18 September 2014

Hindi-Chini 2.0

The visit of Chinese President Xi Jinping is an important event. Unlike other countries, which want to cooperate with us because they have business interests here, China wants to cooperate and compete with us at the same time. China and India are civilisations, and this fact lends complexity to diplomacy and trade.
Personally, Xi’s visit brings back memories of an earlier event. Then Chinese President Jiang Zemin visited India in 1996, and I was the Indian minister-in-attendance. Jiang was a technocrat. Like most high-level leaders of the socialist world, he was well informed about societal developments. He asked me what I thought of Francis Fukuyama. I told him Fukuyama had got it all wrong. How could history come to an end just when it was China and India’s turn to take centrestage? At his farewell press conference, Jiang mentioned that he had discussed cultural matters and chaos theory with me.
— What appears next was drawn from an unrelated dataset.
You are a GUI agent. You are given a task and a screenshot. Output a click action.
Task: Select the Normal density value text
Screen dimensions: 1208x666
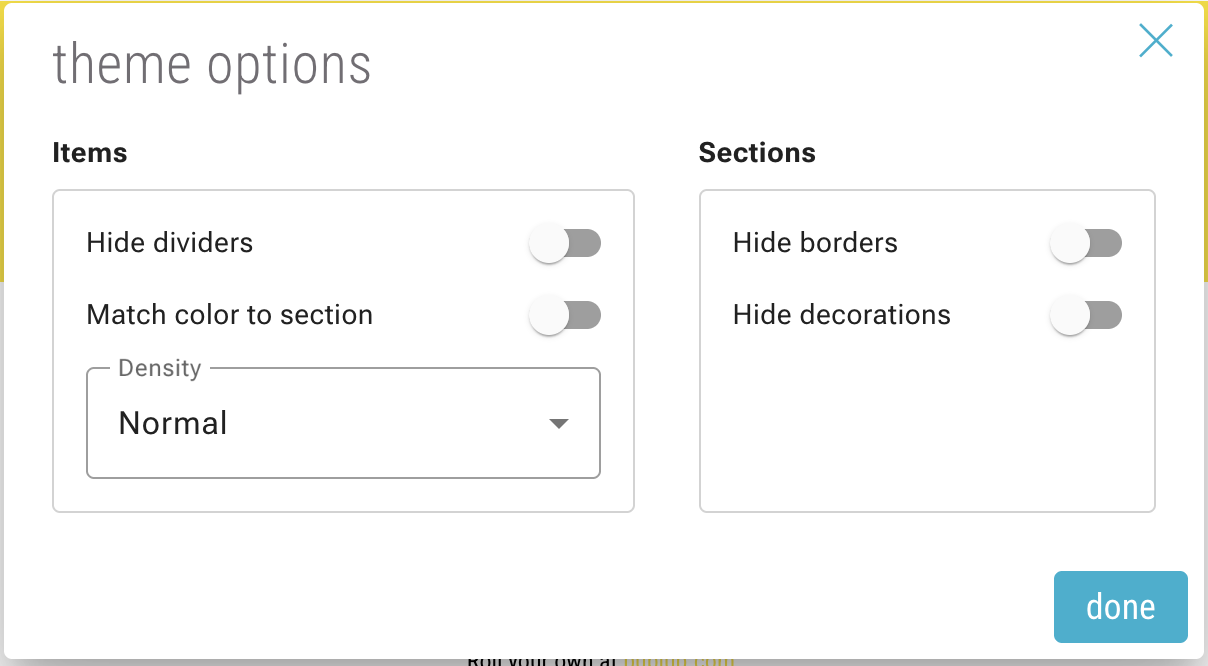tap(173, 424)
China and India must learn to compete and cooperate
Simply put, foreign policy is an attempt to extend the national pursuit of certain objectives to the global plane. The Chinese, like others, are very focused on this. In August 1982, I was asked to be deputy leader of the first large official delegation to China since the early-Sixties. P.N. Haksar had written a non-paper with a senior Chinese colleague after a series of meetings in hill stations in India and China. It argued that trade and contact between Indian and Chinese people should resume. This first delegation comprised social scientists, led by G. Parthasarathy, who, apart from being a formidable diplomat, was the first vice chancellor of Jawaharlal Nehru University and was the chairman of the Indian Council of Social Science Research (ICSSR) at the time. Back then, I was on deputation to Delhi, but my parent institution, the Sardar Patel Institute of Economic and Social Research at Thaltej, had just become a national ICSSR institute on the centenary of Sardar Patel’s birth.
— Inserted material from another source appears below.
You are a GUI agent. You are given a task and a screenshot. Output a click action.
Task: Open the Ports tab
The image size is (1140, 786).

When we reached Beijing, we were told that the great Deng Xiaoping would meet us for 10 minutes. This was a great honour and the meeting in the famous Great Hall of the People was quite an event. Deng began with “we are now opening, but you already know them”, referring to Western countries. “Our experience is that the richer they are, the meaner they are, so we want to cooperate with you.” He then told us about the developmental trajectory he expected China to trace. And that is indeed the way China developed. That country has travelled a lot since then. My point is that China and India are not just nation states, they are civilisations, and we have to learn to compete and cooperate in spite of our conflicts.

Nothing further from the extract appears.